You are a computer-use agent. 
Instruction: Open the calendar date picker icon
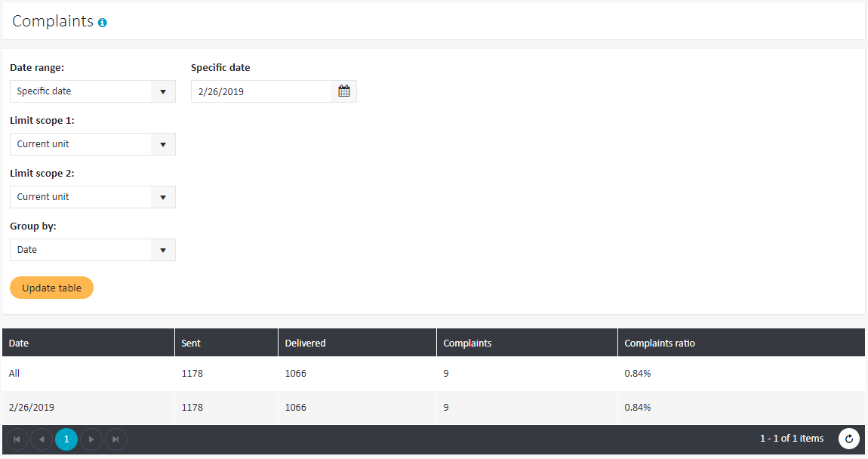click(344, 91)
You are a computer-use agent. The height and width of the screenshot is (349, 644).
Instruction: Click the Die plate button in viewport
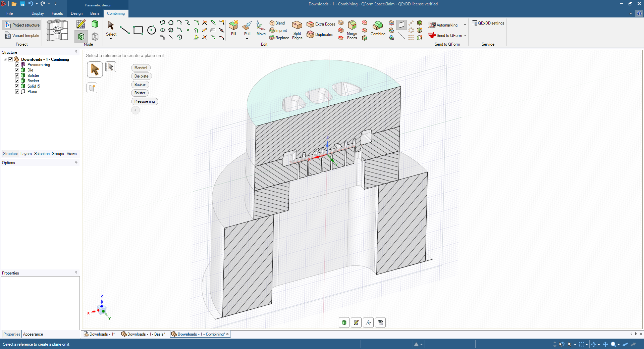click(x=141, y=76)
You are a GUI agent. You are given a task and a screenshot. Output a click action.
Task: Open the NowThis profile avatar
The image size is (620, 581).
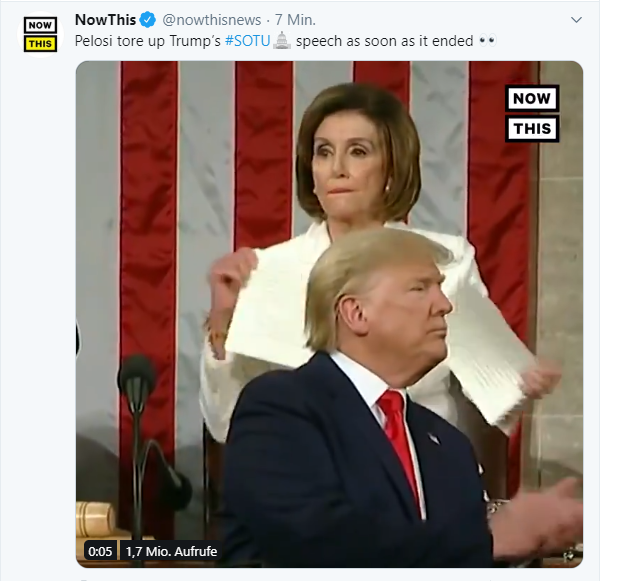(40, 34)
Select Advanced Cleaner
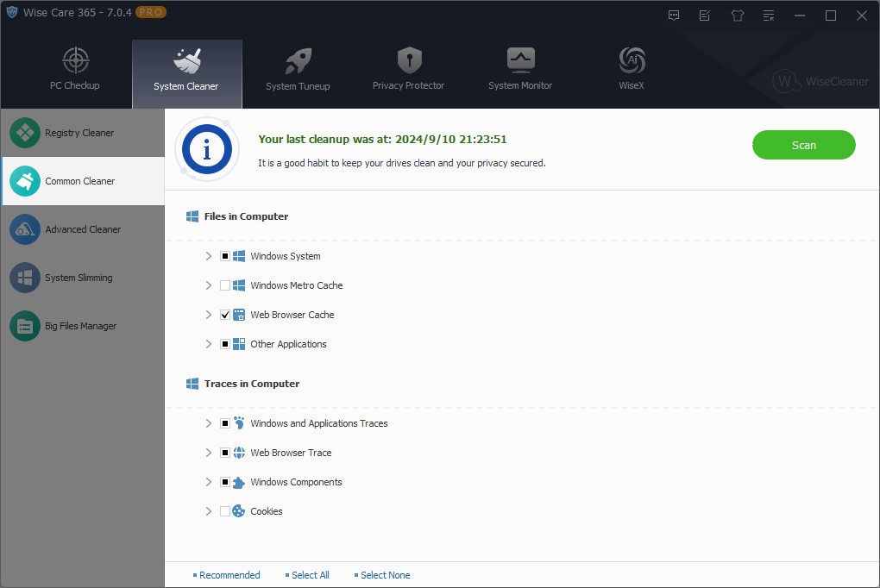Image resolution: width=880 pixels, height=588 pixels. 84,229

Try it = The required answer is an exact copy of the lines from the one containing "The image size is (620, 581)." through the last line of the material, with the pictures removed.

Response =
The image size is (620, 581).
(40, 34)
Select Advanced Cleaner
Image resolution: width=880 pixels, height=588 pixels. 84,229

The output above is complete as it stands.